Optimism has rebounded among companies in Canada and the United States as many employers grew more than predicted in 2012 and expect increased growth in 2013, according to a survey by cloud compensation company PayScale.
Seventy per cent of executives and 65 per cent of non-executives expect their company’s financial performance to improve in 2013, found the survey of 4,429 respondents.
Organization sizes increased more than expected in 2012, said the Compensation Best Practices report. In 2012, 38 per cent of companies expected their workforce to grow and 50 per cent actually experienced such growth. Going into 2013, 53 per cent of companies expect their workforce to increase, with 15 per cent more businesses planning to hire than in 2012.

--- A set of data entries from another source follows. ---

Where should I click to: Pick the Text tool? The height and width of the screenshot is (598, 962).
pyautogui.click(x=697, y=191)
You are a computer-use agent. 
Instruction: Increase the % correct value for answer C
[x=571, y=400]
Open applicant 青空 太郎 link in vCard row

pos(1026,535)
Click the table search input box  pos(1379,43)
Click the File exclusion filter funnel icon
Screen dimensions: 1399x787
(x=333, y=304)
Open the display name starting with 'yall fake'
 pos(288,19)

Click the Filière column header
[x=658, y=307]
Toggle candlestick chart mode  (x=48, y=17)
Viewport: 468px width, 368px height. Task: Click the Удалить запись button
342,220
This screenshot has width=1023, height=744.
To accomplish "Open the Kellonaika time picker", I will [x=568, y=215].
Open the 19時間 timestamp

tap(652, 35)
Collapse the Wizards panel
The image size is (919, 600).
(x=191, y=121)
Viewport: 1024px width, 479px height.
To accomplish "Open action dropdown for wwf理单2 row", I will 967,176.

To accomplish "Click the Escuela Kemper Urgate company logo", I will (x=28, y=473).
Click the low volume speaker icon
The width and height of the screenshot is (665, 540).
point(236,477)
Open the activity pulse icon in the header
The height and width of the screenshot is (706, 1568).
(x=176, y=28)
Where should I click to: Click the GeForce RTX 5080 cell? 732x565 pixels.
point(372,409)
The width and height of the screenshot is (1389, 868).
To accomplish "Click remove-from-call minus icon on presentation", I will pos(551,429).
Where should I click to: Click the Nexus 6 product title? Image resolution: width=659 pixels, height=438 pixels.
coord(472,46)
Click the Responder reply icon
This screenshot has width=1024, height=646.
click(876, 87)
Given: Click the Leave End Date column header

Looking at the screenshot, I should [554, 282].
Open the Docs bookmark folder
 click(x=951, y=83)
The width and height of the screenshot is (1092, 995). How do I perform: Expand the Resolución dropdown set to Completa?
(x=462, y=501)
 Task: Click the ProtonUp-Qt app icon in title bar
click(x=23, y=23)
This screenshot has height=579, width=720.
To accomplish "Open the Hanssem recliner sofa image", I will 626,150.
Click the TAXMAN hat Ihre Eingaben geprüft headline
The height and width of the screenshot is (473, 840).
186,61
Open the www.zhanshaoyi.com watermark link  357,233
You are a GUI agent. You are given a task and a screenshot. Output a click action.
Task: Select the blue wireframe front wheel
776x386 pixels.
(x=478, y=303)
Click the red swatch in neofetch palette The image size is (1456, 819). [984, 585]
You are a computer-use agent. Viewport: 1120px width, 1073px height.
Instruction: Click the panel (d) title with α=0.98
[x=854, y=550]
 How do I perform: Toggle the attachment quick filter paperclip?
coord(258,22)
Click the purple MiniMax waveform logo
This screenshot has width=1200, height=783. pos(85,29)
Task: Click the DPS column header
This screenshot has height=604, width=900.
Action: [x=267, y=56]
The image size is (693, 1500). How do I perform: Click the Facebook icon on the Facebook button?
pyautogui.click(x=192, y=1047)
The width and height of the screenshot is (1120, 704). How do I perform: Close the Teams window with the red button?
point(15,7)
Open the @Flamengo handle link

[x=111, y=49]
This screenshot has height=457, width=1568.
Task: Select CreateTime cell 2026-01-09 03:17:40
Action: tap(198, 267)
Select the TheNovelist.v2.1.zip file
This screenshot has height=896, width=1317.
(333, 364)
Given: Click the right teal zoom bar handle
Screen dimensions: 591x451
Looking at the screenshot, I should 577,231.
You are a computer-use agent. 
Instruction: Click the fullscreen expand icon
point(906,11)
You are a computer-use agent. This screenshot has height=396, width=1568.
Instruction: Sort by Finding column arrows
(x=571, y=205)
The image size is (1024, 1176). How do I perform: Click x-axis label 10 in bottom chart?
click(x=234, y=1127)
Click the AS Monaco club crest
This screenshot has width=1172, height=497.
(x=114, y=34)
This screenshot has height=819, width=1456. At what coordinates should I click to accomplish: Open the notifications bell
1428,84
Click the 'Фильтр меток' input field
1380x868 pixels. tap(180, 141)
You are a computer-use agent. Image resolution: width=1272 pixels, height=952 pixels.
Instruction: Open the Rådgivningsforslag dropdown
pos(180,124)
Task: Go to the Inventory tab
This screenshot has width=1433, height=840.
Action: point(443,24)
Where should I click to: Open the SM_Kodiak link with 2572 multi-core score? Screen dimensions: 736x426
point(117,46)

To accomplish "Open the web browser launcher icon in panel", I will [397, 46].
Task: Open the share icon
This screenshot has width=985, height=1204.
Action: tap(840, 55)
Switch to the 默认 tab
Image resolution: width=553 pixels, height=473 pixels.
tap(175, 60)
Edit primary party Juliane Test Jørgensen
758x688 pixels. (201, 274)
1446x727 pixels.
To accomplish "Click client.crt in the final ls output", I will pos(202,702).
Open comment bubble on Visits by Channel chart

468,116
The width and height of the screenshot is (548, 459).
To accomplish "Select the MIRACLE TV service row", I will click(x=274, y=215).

While 2012 saw a return to raises, said PayScale, 2013 will be even more solid as 85 per cent of companies plan to give raises and 57 per cent said they will give raises to at least one-half of their workforce. More than one-half (56 per cent) of employers said performance-based pay increases are the main reasons for raises — an increase from 48 per cent in 2012.
But it’s getting harder to retain talent, found the survey. In 2009, only 28 per cent of companies listed retention as their top concern but by 2012, that number increased to 49 per cent and for 2013, it’s jumped to 59 per cent.
Finding skilled labour is also a top concern, as 67 per cent of companies are having a hard time filling skilled job positions, with 61 per cent of those saying it’s because of a lack of qualified job applicants. IT and technical jobs are the most difficult to fill, while the mining, oil and gas, exploration and construction categories are also reporting hard-to-fill positions.